Il Cairo è un porto di mare, perché tutti, o quasi tutti, passano di lì, soprattutto per la parte classica (piramidi ecc.). Ci sono grupponi di 40 persone che invadono gli spazi e che danno un senso di soffocamento. Gli alberghi hanno un ricambio continuo, giornaliero.
La commercializzazione del prodotto turistico ha raggiunto limiti insopportabili. A parte Suoni e Luci davanti alla sfinge e le piramidi a Giza, tutto il resto è da dimenticare. Pensare di fare una mini-crociera sul Nilo mentre si cena appare romantico, poi si scopre che il battello è stracolmo e c’è pure il self-service. Per arrivare al cibo bisogna scontrarsi continuamente e fare una lunga fila oppure bisogna aspettare mezz’ora finché gli altri non si sono serviti. Poi comincia la musica ad alto volume e la danza del ventre. Ho portato il gruppo sul Nilo pensando di fare cosa gradita, invece è stato un flop. Una cosa positiva c’è stata: ci siamo recati sul ponte superiore all’aperto per godere almeno delle luci del Cairo dal Nilo. Comunque è tutto così, soprattutto in alta stagione. Per accontentare tutti e guadagnare un po’ (chi li può biasimare, anche se questo ha un efetto boomerang) accettano più persone di quanti sono i posti realmente disponibili: sul battello si è stipati come sardine, e così anche agli spettacoli, come quello dei dervisci danzanti. La danza del ventre imperversa dappertutto, nei locali, sui battelli ecc.ecc. Almeno fossero ballerine brave… Anche io che sono un esperto accompagnatore sono caduto nella trappola! C’è sempre da imparare.

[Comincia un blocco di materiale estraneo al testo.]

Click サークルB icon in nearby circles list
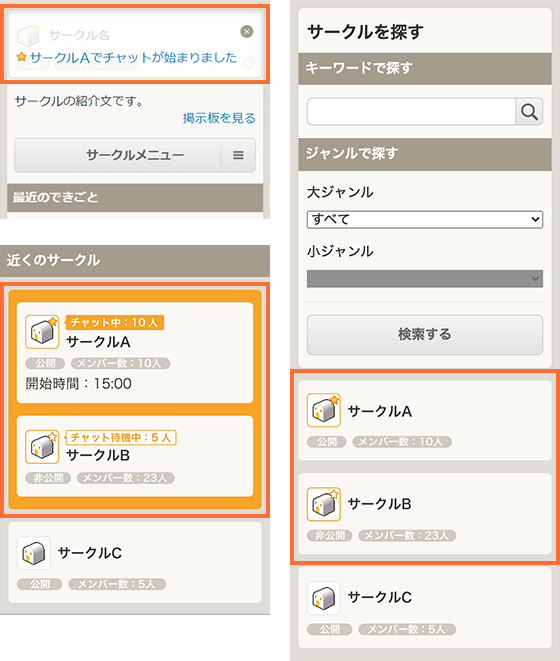This screenshot has width=560, height=661. click(x=42, y=446)
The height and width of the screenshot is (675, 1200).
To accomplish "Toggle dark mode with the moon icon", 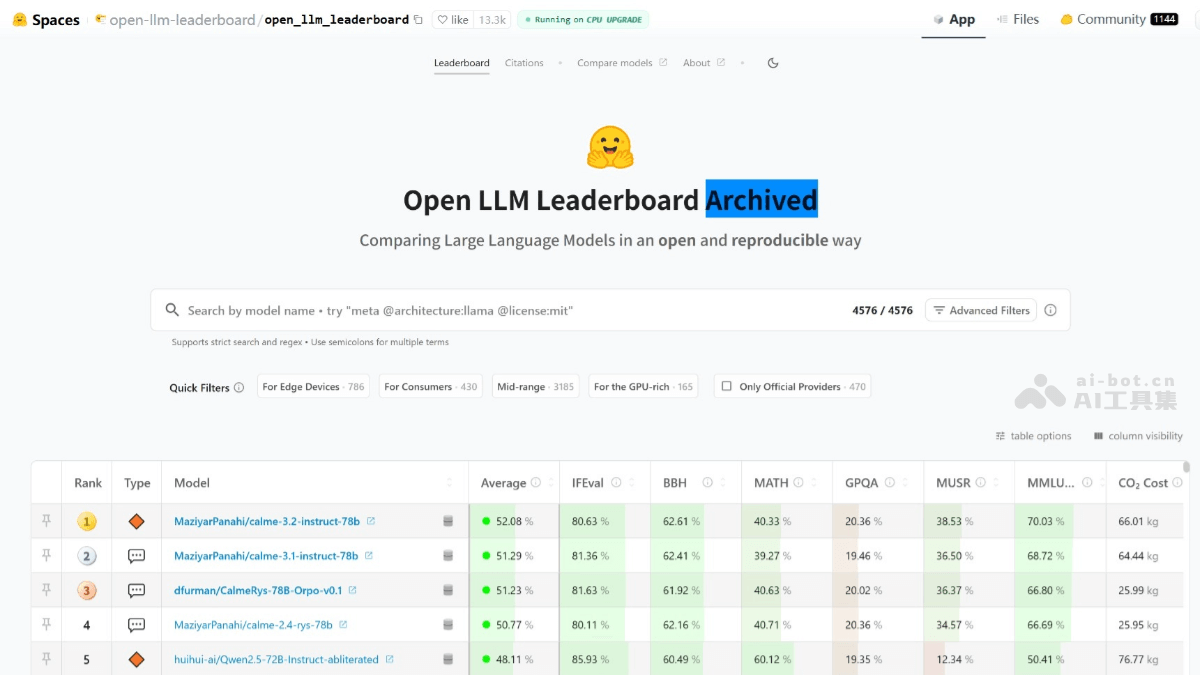I will tap(773, 62).
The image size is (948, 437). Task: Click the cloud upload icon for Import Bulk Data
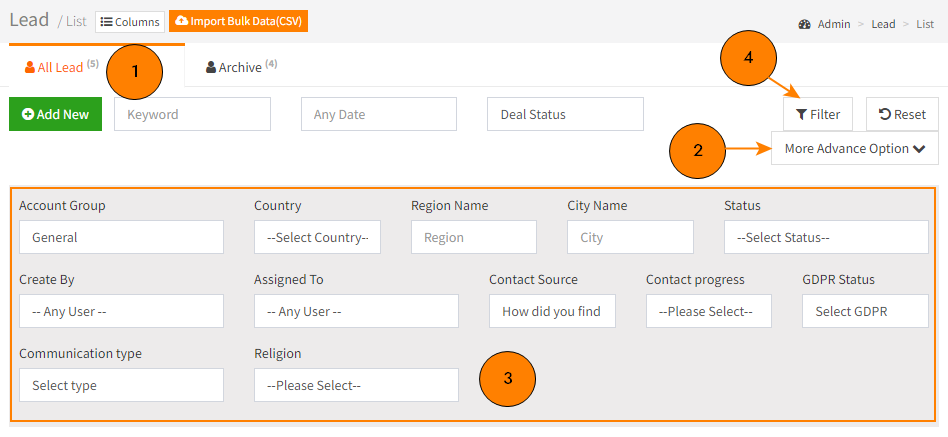(x=181, y=21)

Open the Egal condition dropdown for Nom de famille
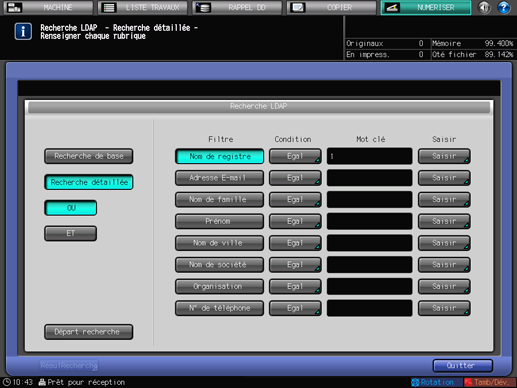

Ritorniamo alle note positive. La ricchezza dei monumenti islamici è davvero sorprendente, un tale insieme di monumenti importanti in pochi chilometri quadrati è quasi unico. È all’altezza di Isfahan in Persia o di Delhi in India. C’è anche da parlare della città antica del Cairo, il quartiere copto. Il Museo Copto è stato riallestito recentemente ed è molto bello. Ho trovato le chiese meno interessanti, forse perché abbiamo tante chiese stupende anche in Italia, ma il concetto del monachesimo è nato in Egitto, nel deserto a Sant’Antonio (a 35 km da Zafarana sul Mar Rosso). Oggi i monasteri copti sono ricchissimi. Per esempio il monastero di San Macario, nella depressione di Wadi Natrun (a nord ovest dal Cairo). Ha al suo interno un’azienda agricola di prim’ordine dove vengono coltivati viti, oliveti, palme da dattero, banani, frumento ecc. Per recarsi al monastero si attraversa la cittadina di Natrun, un paese desolato, senza verde. Ad un certo punto si arriva al perimetro esterno del monastero e si entra attraverso il cancello. Ecco il paradiso di Eden. Si entra in un altro mondo. Il prete che ci ha accompagnato durante la visita ci ha detto che 700 braccianti locali lavorano nell’azienda. Sembra Bonanza!

I monasteri copti del deserto stanno perdendo il loro fascino perché hanno costruito molti nuovi edifici, foresterie, nuove chiese, alloggi per i monaci ecc. Alcuni monasteri hanno negozi di souvenir. Nonostante ciò, vale sempre la pena visitarli. La chiesa di Sant’Antonio è un piccolo gioiello con affreschi riportati alla luce da un’equipe italiana. La chiesa di Santa Maria in Suriani a Wadi Natrun ha pure degli affreschi molto belli.
Ho chiacchierato troppo. Forse dovrei seguire questo proverbio arabo: “Cinque sono i gradi per giungere alla saggezza: tacere, ascoltare, ricordare, agire, studiare”.
Cari saluti a tutti, soprattutto ai miei compagni del Cairo!